(Word and element location records)
================================
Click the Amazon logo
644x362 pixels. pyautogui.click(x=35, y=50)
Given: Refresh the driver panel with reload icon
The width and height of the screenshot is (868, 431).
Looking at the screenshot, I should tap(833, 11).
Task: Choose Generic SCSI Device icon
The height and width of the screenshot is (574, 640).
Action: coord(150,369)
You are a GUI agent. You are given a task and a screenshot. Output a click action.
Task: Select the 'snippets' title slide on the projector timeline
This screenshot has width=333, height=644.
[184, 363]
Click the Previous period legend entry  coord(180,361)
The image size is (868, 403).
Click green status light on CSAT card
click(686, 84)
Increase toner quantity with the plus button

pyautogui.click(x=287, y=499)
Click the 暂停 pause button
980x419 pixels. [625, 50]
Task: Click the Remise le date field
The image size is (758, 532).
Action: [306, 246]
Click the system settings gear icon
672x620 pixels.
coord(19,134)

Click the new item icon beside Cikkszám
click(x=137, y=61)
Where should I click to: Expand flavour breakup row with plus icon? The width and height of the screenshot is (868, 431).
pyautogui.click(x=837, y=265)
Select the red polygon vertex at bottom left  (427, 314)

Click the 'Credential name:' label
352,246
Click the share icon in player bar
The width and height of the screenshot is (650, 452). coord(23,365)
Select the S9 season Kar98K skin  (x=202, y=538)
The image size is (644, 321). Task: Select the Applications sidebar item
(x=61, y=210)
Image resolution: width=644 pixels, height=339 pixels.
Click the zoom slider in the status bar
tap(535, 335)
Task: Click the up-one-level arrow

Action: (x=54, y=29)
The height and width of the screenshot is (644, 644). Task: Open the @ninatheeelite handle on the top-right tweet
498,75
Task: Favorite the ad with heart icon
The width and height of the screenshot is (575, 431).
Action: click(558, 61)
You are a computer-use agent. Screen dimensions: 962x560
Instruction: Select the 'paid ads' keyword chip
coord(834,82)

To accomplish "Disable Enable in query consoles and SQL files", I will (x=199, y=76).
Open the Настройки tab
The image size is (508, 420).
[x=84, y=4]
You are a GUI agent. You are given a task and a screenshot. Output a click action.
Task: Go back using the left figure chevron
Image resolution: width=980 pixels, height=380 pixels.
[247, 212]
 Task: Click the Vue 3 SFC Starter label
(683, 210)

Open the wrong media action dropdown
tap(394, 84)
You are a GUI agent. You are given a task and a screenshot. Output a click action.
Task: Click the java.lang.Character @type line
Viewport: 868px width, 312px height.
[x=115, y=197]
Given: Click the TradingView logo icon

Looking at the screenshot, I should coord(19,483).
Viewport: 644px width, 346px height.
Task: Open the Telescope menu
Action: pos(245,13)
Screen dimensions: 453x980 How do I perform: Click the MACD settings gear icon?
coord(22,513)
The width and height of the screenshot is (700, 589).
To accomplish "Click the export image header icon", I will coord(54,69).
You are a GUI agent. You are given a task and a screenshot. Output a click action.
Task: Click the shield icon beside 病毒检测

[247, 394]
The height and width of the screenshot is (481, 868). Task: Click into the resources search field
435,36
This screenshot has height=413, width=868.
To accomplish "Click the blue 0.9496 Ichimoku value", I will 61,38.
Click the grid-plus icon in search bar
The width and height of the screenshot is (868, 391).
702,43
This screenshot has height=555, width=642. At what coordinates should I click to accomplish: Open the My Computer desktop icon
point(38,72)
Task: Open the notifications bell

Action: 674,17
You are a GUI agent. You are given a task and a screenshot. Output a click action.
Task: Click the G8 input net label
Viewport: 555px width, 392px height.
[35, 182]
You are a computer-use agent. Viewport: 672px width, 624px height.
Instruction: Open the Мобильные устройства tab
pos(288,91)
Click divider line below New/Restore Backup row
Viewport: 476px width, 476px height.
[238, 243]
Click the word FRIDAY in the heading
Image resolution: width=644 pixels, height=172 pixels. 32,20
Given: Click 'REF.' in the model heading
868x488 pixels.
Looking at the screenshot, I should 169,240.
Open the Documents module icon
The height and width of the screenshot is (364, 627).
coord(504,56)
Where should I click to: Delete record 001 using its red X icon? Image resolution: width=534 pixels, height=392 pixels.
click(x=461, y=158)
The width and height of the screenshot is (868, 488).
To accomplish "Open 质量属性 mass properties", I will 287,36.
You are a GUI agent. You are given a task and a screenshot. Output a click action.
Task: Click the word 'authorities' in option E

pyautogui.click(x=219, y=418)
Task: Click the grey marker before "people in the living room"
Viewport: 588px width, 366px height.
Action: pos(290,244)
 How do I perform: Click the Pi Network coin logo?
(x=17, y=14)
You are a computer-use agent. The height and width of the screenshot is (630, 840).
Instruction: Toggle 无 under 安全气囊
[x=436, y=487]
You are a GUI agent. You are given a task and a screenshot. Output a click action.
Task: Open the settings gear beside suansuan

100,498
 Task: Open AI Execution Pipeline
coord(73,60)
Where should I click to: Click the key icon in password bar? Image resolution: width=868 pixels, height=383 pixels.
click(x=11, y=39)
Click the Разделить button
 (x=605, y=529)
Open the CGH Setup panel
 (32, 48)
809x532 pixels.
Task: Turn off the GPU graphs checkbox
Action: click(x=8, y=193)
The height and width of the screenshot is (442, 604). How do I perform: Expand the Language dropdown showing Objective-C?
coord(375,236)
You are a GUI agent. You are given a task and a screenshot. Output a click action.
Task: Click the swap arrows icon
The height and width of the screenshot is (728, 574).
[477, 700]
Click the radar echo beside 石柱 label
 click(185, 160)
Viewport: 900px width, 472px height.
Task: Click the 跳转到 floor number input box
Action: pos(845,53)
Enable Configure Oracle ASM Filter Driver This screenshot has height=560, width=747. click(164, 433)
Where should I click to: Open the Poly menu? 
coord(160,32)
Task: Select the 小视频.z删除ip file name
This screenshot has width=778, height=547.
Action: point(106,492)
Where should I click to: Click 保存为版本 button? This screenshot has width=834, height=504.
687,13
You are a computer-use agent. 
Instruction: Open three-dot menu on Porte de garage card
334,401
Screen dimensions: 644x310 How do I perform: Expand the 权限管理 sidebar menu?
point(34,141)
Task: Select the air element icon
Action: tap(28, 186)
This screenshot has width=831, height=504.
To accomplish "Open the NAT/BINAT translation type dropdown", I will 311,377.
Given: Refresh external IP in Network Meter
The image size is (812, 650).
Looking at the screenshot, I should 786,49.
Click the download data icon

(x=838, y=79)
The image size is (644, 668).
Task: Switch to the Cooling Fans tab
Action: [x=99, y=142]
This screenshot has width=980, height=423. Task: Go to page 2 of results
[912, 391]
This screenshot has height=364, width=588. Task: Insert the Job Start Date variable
================================
*What this task involves*. Could you set down the rows between the line holding "This screenshot has height=555, width=642." and the line holding "(x=17, y=14)", inclusive, exactly as they appear?

*Completed exercise*.
This screenshot has height=555, width=642. At what coordinates should I click to accomplish: Open the My Computer desktop icon
point(38,72)
Task: Open the notifications bell

Action: 674,17
You are a GUI agent. You are given a task and a screenshot. Output a click action.
Task: Click the G8 input net label
Viewport: 555px width, 392px height.
[35, 182]
You are a computer-use agent. Viewport: 672px width, 624px height.
Instruction: Open the Мобильные устройства tab
pos(288,91)
Click divider line below New/Restore Backup row
Viewport: 476px width, 476px height.
[238, 243]
Click the word FRIDAY in the heading
Image resolution: width=644 pixels, height=172 pixels. 32,20
Given: Click 'REF.' in the model heading
868x488 pixels.
Looking at the screenshot, I should 169,240.
Open the Documents module icon
The height and width of the screenshot is (364, 627).
coord(504,56)
Where should I click to: Delete record 001 using its red X icon? Image resolution: width=534 pixels, height=392 pixels.
click(x=461, y=158)
The width and height of the screenshot is (868, 488).
To accomplish "Open 质量属性 mass properties", I will 287,36.
You are a GUI agent. You are given a task and a screenshot. Output a click action.
Task: Click the word 'authorities' in option E

pyautogui.click(x=219, y=418)
Task: Click the grey marker before "people in the living room"
Viewport: 588px width, 366px height.
Action: pos(290,244)
 How do I perform: Click the Pi Network coin logo?
(x=17, y=14)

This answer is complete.